DuMont announced a pair of $250,000 donations. The state of Illinois recently donated $6 million, and the sneak preview itself raised approximately $75,000. But he said the museum still needs $4.5 million in order to complete it.

"Next June is our 25th anniversary. We certainly hope to be open by then," he said. "We will be having public programs in this building this year."

Gov.

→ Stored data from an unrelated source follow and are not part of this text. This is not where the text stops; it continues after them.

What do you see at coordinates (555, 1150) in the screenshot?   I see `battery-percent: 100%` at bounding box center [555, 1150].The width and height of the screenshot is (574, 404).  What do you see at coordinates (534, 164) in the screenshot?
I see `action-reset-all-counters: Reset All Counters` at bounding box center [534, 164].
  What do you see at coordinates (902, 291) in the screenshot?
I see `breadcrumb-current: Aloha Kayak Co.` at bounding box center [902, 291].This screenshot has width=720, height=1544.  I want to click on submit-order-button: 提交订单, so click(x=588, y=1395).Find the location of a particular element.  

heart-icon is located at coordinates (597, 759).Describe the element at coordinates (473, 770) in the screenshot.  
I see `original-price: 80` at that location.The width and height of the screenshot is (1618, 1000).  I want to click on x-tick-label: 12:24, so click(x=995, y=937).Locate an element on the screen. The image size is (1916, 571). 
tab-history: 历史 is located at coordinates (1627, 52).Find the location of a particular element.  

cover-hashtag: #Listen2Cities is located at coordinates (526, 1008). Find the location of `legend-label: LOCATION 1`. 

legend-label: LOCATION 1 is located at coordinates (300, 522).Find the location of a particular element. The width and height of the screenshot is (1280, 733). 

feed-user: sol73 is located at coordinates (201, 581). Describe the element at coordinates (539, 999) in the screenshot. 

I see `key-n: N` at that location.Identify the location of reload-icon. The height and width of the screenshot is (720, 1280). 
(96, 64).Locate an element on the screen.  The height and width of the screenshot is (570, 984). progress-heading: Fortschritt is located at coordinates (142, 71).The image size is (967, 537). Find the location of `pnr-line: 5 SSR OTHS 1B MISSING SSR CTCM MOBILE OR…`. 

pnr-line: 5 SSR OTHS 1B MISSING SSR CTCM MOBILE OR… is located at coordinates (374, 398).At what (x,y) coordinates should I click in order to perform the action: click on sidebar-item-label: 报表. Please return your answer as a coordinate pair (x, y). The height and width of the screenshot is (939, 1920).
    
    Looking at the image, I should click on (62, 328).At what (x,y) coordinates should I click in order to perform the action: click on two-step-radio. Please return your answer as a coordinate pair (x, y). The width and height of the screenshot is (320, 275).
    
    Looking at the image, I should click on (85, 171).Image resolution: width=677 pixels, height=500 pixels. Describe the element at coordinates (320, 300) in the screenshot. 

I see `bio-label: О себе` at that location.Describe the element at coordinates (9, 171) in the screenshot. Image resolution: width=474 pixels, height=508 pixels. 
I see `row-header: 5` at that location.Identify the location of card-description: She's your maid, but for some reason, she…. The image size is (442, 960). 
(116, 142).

Quinn and Mayor Emanuel both predicted that the museum will become a major tourist attraction.

"Having a special museum of this kind is really in the interests of all of the people of Illinois," Quinn said.

Emanuel noted that the first televised presidential debate took place in the old CBS studios at 630 N. McClurg Ct., in CBS 2's Studio 1, in 1960.

"It changed the definition of broadcast and the importance of TV to our culture, both for good and for bad," he said.

CBS 2's Bill Kurtis also was among those in the crowd and said he looks forward to the incorporation of interactive exhibits, and exhibits that may provides clues to the future of broadcast media.

The concrete-and-glass shell of the museum, at 360 N. State St., is completed, while the conversion of the interior from a parking garage is progressing.

When it's finished, the new building will feature a two-story, glass-and-steel lobby atrium, a café, and a gift shop. It will also include working television and radio studios, a media-equipped education center, and more than 15,000 square feet of exhibition space, according to the museum's Web site.

For the better part of a decade, the museum has existed only as a Web site. The museum was housed on the first floor of the Chicago Cultural Center, 78 E. Washington St., until 2003, when the museum moved out with plans for the grand new building in River North.

The plans became delayed after a failed agreement between DuMont and deposed Gov. Rod Blagojevich for a state grant that never came. But construction finally resumed earlier this year.